(Stored items)
------------------------------------------------
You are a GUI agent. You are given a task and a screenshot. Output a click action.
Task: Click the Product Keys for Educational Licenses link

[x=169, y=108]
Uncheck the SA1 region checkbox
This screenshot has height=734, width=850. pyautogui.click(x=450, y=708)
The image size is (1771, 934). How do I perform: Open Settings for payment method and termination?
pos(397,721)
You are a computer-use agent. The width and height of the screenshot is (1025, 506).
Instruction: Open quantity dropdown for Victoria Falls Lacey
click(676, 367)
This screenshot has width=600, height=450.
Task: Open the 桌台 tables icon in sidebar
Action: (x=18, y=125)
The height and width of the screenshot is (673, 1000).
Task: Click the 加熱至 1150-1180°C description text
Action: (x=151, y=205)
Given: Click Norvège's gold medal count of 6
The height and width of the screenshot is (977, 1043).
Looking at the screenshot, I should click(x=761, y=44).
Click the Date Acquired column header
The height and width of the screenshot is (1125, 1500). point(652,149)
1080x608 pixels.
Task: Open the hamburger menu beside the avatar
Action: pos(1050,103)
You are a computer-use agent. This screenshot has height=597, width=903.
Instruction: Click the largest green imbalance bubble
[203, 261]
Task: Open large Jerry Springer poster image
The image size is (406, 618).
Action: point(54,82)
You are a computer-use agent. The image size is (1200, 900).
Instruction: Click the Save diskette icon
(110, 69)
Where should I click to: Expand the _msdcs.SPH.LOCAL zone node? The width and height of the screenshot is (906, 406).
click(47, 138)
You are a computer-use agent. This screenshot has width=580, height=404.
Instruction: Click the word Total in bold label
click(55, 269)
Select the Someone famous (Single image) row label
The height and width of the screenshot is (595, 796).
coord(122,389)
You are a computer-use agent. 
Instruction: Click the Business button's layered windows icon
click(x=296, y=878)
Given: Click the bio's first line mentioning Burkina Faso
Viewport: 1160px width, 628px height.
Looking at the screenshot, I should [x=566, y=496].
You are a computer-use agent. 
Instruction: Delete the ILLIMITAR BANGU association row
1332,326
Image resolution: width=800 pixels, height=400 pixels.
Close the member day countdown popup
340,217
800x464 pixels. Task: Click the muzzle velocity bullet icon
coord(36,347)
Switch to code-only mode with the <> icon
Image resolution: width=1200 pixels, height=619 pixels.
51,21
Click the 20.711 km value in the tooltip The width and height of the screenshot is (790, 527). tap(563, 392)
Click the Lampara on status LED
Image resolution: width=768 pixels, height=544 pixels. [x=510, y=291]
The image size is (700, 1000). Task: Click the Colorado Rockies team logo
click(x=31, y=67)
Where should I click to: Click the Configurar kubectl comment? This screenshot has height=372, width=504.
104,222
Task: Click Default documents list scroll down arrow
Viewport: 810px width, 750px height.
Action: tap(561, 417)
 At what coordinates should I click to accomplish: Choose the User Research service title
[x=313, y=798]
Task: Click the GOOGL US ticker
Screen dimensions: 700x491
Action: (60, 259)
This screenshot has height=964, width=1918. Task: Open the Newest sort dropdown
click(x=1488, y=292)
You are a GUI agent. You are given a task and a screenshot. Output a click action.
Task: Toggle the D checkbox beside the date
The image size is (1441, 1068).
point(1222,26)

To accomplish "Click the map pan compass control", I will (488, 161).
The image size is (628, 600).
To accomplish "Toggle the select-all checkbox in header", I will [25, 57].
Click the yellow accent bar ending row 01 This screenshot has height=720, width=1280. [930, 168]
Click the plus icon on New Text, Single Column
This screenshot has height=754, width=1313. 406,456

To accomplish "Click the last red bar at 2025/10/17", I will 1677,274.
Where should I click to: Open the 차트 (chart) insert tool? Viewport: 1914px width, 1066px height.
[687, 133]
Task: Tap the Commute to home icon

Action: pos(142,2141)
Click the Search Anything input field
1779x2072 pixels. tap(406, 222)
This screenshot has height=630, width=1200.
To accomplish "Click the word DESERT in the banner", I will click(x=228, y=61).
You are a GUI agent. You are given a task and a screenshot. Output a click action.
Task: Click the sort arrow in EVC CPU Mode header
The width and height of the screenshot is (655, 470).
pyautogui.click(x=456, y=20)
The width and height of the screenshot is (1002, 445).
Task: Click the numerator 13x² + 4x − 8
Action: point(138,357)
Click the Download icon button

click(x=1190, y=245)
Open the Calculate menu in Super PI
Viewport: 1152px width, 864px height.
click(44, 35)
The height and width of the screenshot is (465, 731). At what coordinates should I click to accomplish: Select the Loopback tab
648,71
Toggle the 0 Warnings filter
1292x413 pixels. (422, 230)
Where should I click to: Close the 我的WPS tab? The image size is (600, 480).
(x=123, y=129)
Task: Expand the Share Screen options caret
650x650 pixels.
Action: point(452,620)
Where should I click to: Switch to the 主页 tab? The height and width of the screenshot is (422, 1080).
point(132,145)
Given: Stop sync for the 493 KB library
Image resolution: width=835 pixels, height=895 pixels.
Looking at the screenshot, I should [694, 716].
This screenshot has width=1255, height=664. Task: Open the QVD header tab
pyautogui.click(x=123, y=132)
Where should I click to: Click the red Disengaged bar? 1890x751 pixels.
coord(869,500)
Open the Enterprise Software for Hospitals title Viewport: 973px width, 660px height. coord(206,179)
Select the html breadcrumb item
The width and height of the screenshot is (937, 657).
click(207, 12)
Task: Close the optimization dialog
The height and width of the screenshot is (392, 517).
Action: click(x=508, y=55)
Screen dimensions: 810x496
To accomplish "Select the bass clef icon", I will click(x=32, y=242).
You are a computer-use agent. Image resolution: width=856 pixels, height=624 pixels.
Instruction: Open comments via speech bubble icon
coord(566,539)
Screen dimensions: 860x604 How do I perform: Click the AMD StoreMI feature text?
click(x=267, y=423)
------------------------------------------------
→ What the task requires
When a line among the entries contains "will", pull that line out.

→ Output
To accomplish "Click the map pan compass control", I will (488, 161).
To accomplish "Toggle the select-all checkbox in header", I will [25, 57].
To accomplish "Click the last red bar at 2025/10/17", I will 1677,274.
To accomplish "Click the word DESERT in the banner", I will click(x=228, y=61).
To accomplish "Select the bass clef icon", I will click(x=32, y=242).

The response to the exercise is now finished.